Monday, October 5, 2015

12-13 September 2013: Bday!

                Today is my double golden birthday. What is a double golden birthday, you ask? Well, a golden birthday is (apparently- I just learned this recently) when your age matches the date, for example if you turn 15 on the 15th of the month. Today I am 24 on the 12th, hence double golden birthday. I got here to the Catholic Training Center/hotel  in Mafeteng two days ago for a meeting for resource volunteers. Resource volunteers go for a few days to the training villages to help the staff train the newly-arrived trainees. They chose me to be at training for two different weeks- for the Supervisor/IL (IL = introductory liaison, meaning a co-worker who’s supposed to help you get oriented in the village and in your school) workshop, then a few weeks later for practice teaching, where the trainees get two weeks to practice teaching in schools near the training village. I got lucky to be helping out at the Supervisor/IL workshop because that’s held at the hotel in Mohale’s Hoek, which is where I go normally to hang out when I’m in town to use the internet, steal a shower, sometimes use their pitiful excuse for a gym, or go swimming. Plus they're gonna feed me so much. Meat, here I come. Then for practice teaching, I’ll be staying in their training village, which is the same one I did my own training in, so it’ll be nice to go back and visit. I get to skip a lot of the PC “Global Core” BS sessions, which were utterly useless. I’ll actually be helping them with practical skills while they teach. I’m excited for the new trainees to come. There are 37 (!!) of them so far, but I think a few more will probably drop before they actually arrive. My group started with 33 and they thought that was big.
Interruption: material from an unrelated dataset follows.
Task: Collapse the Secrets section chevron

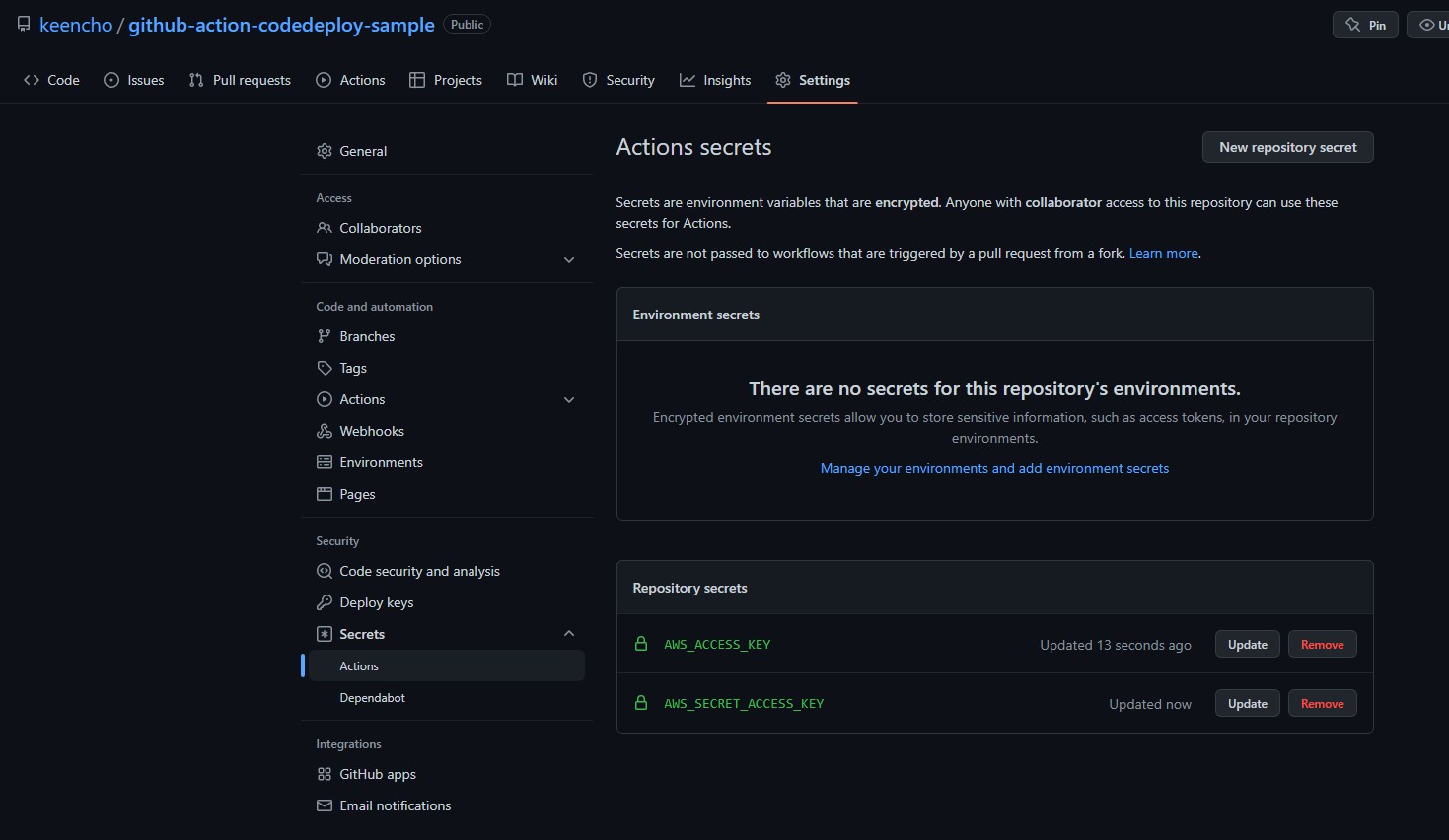Action: [x=569, y=634]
                This week, since it was my birthday week and all, I’ve been a bottomless pit eating all the junk food I could get my hands on. To top it all off, I bought two big tubs of ice cream at Shoprite and all the people staying for the meeting ate it with spoons we borrowed from the dining room here at the hotel. Today, I’m gonna see who shows up to have lunch at a kick-butt braai restaurant in Mohale’s Hoek, the next town south from here. Good thing I’m getting into working out more now that it’s warmer outside. Otherwise I'd be as big as a bo'me by now. 


                I distinctly remember last year on my birthday. I was prepping to come to Lesotho, spending all my money at REI and on Amazon buying lots of stuff. It was great. 
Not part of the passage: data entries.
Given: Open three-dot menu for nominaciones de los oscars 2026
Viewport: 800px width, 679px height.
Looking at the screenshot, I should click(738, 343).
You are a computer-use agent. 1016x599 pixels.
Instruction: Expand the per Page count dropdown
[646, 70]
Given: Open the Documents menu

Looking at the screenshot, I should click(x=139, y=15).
                In village news, my tap has been disconnected from the water supply, who knows why, so I have been either walking to the disconnected pipe (which only sometimes leaks out water) or to the tap way on the other side of the small valley with two 2L bottles. I have to go every day to get water this way because I can’t really get so much at a time, but I do enjoy doing curls and other little exercises with the full bottles on my way back to my house. Sometimes, people look at me weird, but I’ve really stopped caring at all about what other people think about me here. Kinda took long enough, but it’s very liberating. I was thinking about how people are not robots, but unique individuals with quirks and different personalities and habits and preferences. Why not just embrace mine and do overhead presses with my water as I walk? 

                In dog news, little Bo Jangles was sick last week- he was lethargic and not eating, so I took him to Ntate Thembiselli, the agriculture/animal guy who lives just above the clinic. Nice guy. He told me to feed the dog 3 spoons of oil, then he gave him 2 shots- one for stomach issues and one for skin parasites, since I had found some ticks and stuff. I had to carry the little squirt there and back in my arms because he would not walk anywhere without literally being dragged. Pro tip: if you want to integrate fast, get a pet that you take with you everywhere. I’ve had to talk to a lot more people than normal borrowing and scavenging for things, getting medicine and other supplies, etc. “Mphe eona,” people say. Please give it to me. I just laugh and keep walking.

                In school news, I’m starting a PC grant for a secondary project to finish a half-built block of classrooms. They’re having trouble getting villagers or parents or whoever to help build it. The community is totally not behind it. We’ve had two pitsos (community meetings) where like five people showed up, and the new chief (the oldest son of the recently-deceased old chief) said he would try to convince people that this was a worthy cause to contribute to. I don’t think it’s gonna be so easy. If I were a villager here, I wouldn’t want to help build a classroom for this school because it really wouldn’t do me any good. My principal’s argument is that it will save them money because the school will have more room to hold students, and parents won’t have to pay to transport and board their kids to the other high schools, which are at least 30km away. She can barely get enough kids as it is for the school now. The village sees through all her futile attempts to convince them. But I’m still helping write this grant. I’m making other people do all the work- I’m just typing it into the system. I’m really not supposed to help at all except for typing the actual thing and giving general advice. It’s up to them if it follows through.